MEMORANDUM ORDER
SUE L. ROBINSON, United States District Judge
At Wilmington this 29th day of February, 2016, having reviewed the motions filed by defendant Minerva Surgical, Inc. (“Minerva”) to transfer venue and to strike plaintiffs’ preliminary injunction motion for lack of standing, and the papers filed in connection thereto;
IT IS ORDERED that Minerva’s motion to transfer (D.1.35) is denied, for the reasons that follow:
1. Minerva moves to transfer this action to the Northern District of California, where it maintains its headquarters and sole place of business. The analytical framework for motions to transfer pursuant to 28 U.S.C. § 1404(a) are well known and will not be repeated here. See, e.g., In re Link_A_Media Devices Corp., 662 F.3d 1221 (Fed.Cir.2011); Jumara v. State Farm, Ins. Co., 55 F.3d 873 (3d Cir.1995); Helicos Biosciences Corp v. Illumina, Inc., 858 F.Supp.2d 367 (D.Del.2012). I have gleaned the following from the above case law: A plaintiff, as the injured party, has the privilege of initiating its litigation in the forum it chooses. A defendant’s place of incorporation is always an appropriate forum in which to sue that defendant. The purpose of § 1404(a) is not to usurp plaintiffs choice, but to give courts the discretion to transfer if the interests of justice so dictate. The Third Circuit in Jumara gave the courts some factors to balance in making their determination, keeping the above tenets in mind. The Jumara factors should be viewed through a contemporary lens. In this regard, I have declined to transfer based on the location of potential witnesses and of books and records, as discovery is a local event,1 and trial is a limited event.2 With respect to the factor related to “administrative difficulty from court congestion,” the case management orders always start with the schedules proposed by the litigators. It has been my experience that most litigators (especially those representing defendants) are in no hurry to resolve the dispute. If there is a need to expedite proceedings, that need is accommodated. In sum, this factor generally is neutral.

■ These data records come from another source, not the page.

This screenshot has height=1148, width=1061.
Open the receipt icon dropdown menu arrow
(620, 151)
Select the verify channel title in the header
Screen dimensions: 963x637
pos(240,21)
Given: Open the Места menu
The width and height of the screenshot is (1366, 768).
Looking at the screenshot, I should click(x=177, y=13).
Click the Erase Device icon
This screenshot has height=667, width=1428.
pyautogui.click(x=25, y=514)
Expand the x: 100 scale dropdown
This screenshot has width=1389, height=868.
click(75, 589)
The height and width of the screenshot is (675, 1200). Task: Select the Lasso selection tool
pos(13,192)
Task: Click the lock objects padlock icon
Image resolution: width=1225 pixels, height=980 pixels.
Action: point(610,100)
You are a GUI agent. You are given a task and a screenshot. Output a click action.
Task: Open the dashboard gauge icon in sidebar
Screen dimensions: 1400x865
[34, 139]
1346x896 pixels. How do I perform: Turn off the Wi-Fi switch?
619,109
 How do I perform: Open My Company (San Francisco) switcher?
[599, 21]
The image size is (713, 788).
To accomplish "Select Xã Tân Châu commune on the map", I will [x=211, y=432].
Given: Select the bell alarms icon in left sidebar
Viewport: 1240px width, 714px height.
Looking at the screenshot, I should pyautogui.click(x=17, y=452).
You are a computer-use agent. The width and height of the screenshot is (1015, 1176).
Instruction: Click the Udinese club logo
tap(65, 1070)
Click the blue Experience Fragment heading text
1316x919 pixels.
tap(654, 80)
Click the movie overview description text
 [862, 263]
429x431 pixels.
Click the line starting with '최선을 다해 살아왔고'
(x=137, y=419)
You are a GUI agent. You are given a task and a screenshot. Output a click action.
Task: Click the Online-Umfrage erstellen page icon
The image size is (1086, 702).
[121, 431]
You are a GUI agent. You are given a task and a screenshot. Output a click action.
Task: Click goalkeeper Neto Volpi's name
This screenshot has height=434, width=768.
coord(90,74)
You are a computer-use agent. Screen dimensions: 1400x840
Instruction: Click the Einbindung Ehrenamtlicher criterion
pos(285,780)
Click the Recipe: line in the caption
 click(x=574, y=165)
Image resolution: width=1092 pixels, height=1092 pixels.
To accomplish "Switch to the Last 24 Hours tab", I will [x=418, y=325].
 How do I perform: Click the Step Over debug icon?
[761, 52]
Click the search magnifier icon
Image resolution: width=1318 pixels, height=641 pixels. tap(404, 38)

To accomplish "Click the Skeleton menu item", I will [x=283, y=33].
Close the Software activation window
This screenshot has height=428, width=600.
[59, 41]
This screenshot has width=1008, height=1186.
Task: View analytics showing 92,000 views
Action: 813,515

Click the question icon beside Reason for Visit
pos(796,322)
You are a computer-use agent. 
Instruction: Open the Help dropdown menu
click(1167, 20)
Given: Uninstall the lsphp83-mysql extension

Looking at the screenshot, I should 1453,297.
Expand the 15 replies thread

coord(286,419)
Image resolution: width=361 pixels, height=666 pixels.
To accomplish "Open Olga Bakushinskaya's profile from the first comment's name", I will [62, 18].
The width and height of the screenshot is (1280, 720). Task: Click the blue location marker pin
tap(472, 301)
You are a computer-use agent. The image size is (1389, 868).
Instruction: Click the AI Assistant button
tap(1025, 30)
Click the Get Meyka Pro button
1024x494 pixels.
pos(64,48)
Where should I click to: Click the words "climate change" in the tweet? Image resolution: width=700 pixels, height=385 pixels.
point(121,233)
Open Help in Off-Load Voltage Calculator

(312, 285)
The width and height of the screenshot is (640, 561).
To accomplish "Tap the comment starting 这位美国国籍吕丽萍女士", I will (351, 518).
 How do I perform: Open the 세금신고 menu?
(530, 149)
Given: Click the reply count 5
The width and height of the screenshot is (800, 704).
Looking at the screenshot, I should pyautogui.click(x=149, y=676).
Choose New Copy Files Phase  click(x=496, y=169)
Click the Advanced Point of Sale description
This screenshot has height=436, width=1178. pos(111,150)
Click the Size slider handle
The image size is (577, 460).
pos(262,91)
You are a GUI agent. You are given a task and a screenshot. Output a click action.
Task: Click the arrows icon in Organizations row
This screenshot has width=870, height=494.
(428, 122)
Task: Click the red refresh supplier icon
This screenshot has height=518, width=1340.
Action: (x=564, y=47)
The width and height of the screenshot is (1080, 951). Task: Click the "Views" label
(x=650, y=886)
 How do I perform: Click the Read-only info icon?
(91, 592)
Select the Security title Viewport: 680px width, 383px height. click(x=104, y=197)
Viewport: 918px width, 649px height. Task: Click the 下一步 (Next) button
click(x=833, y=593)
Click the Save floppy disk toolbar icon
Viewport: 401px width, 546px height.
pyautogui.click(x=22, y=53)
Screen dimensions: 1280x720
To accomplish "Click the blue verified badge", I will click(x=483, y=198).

2. Minerva argues that, because it is a start-up company with only one product — the accused product — and no [121]*121sales yet in Delaware,3 the balance of hardships weigh in favor of transfer. With respect to the lack of ties to Delaware but for incorporation, even it that were the case,4 the place of incorporation reflects a company’s recognition that Delaware is an appropriate jurisdiction for resolution of commercial disputes through litigation. See, e.g., Micron Technology, Inc. v. Rambus Inc., 645 F.3d 1311, 1332 (Fed.Cir.2011). Flaving accepted the benefits of incorporation under the laws of the State of Delaware, “a company should not be successful in arguing that litigation” in Delaware is “inconvenient,” “absent some showing of a unique or unexpected burden.” ADE Corp. v. KLA-Tencor Corp., 138 F.Supp.2d 565, 573 (D.Del.2001). In this case, Minerva asserts that it does not have the financial resources to litigate in Delaware; in contrast, plaintiff Hologic, Inc. (“Hologic”), which is headquartered in Massachusetts, not only has the resources to litigate in California, but has done so in the past.5
3. I recognize that litigating in Delaware may be a more expensive exercise for Minerva than litigating in California.6 Under the circumstances at bar, however — a first-filed ease between Delaware corporations that does not implicate the state laws of another jurisdiction — I decline to elevate the convenience of one party over the other. “The burden of establishing the need for transfer ... rests with the movant.” Jumara, 55 F.3d at 879. The record at bar does not reflect (and I am not persuaded) that litigating in Delaware imposes a unique or unexpected burden on Minerva, such that transfer is warranted.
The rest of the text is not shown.